> _Exercise prompt_: The required result is an exact copy of the material from the line with "Instruction: Click 'Iridescent" through its final line, both ends included.

> _Material provided_:
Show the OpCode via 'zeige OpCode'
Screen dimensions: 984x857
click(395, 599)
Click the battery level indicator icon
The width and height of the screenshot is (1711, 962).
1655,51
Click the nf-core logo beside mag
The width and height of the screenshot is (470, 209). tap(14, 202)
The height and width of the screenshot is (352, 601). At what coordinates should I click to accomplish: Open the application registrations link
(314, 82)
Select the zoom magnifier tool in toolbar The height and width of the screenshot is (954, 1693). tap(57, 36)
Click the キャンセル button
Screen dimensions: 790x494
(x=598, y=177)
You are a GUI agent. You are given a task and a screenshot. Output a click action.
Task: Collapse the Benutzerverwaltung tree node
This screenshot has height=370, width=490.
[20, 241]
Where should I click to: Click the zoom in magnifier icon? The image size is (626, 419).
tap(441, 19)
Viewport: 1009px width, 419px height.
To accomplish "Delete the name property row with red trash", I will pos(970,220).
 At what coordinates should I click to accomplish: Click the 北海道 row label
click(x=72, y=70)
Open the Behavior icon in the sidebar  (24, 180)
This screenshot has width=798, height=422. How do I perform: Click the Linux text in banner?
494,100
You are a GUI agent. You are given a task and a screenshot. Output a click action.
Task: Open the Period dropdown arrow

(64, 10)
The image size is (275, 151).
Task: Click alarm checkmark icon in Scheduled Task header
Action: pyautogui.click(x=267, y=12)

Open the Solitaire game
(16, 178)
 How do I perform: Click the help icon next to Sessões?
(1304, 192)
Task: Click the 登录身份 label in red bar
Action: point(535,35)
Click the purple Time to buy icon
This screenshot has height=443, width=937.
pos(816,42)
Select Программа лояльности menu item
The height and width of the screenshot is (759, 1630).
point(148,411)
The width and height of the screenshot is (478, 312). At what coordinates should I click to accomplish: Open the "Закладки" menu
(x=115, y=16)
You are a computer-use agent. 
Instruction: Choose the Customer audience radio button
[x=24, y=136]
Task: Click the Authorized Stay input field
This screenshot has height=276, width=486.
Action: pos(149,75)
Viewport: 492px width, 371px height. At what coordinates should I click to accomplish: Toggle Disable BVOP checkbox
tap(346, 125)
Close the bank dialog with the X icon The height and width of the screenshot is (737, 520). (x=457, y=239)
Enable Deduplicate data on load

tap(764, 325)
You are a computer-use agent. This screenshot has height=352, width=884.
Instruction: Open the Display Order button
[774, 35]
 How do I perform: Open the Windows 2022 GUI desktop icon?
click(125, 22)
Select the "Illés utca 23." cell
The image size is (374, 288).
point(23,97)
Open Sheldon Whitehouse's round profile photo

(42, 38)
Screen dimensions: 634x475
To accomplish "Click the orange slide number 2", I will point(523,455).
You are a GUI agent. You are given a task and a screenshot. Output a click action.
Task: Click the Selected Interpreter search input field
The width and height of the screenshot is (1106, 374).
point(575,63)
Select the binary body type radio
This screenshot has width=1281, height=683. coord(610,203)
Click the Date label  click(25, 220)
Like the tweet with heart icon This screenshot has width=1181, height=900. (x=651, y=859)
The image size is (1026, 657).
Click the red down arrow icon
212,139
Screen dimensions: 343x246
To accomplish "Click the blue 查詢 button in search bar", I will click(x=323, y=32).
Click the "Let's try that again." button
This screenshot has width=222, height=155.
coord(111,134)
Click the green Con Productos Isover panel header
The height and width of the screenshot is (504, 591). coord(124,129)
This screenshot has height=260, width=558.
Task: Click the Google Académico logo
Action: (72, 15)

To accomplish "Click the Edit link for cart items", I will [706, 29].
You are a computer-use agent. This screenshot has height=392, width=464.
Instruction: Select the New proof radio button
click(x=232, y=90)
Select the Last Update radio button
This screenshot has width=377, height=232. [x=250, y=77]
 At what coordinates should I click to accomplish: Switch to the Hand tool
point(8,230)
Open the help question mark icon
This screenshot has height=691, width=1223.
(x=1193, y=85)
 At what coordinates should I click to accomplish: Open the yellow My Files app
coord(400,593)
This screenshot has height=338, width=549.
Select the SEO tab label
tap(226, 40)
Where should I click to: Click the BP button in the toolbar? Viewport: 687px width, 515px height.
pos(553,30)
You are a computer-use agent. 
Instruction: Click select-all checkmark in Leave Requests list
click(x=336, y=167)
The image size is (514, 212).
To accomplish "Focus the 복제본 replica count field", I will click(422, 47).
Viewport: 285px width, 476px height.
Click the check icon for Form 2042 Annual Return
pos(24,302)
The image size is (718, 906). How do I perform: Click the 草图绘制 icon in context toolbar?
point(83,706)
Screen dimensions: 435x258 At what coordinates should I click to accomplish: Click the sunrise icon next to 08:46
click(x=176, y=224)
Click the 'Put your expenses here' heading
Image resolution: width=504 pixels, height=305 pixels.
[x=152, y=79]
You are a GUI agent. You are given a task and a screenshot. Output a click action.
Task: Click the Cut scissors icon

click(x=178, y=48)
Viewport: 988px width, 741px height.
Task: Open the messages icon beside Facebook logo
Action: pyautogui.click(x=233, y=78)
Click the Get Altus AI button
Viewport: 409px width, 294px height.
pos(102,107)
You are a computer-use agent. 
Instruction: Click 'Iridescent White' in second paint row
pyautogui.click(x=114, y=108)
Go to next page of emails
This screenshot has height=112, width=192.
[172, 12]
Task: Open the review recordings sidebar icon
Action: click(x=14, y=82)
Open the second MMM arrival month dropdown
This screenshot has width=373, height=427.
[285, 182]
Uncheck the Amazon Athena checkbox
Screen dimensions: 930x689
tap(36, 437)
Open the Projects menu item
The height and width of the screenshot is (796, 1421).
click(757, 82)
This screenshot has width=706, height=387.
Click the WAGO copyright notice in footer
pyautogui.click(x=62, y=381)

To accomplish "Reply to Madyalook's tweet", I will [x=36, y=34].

> _Exercise result_:
Instruction: Click 'Iridescent White' in second paint row
pyautogui.click(x=114, y=108)
Go to next page of emails
This screenshot has height=112, width=192.
[172, 12]
Task: Open the review recordings sidebar icon
Action: click(x=14, y=82)
Open the second MMM arrival month dropdown
This screenshot has width=373, height=427.
[285, 182]
Uncheck the Amazon Athena checkbox
Screen dimensions: 930x689
tap(36, 437)
Open the Projects menu item
The height and width of the screenshot is (796, 1421).
click(757, 82)
This screenshot has width=706, height=387.
Click the WAGO copyright notice in footer
pyautogui.click(x=62, y=381)

To accomplish "Reply to Madyalook's tweet", I will [x=36, y=34].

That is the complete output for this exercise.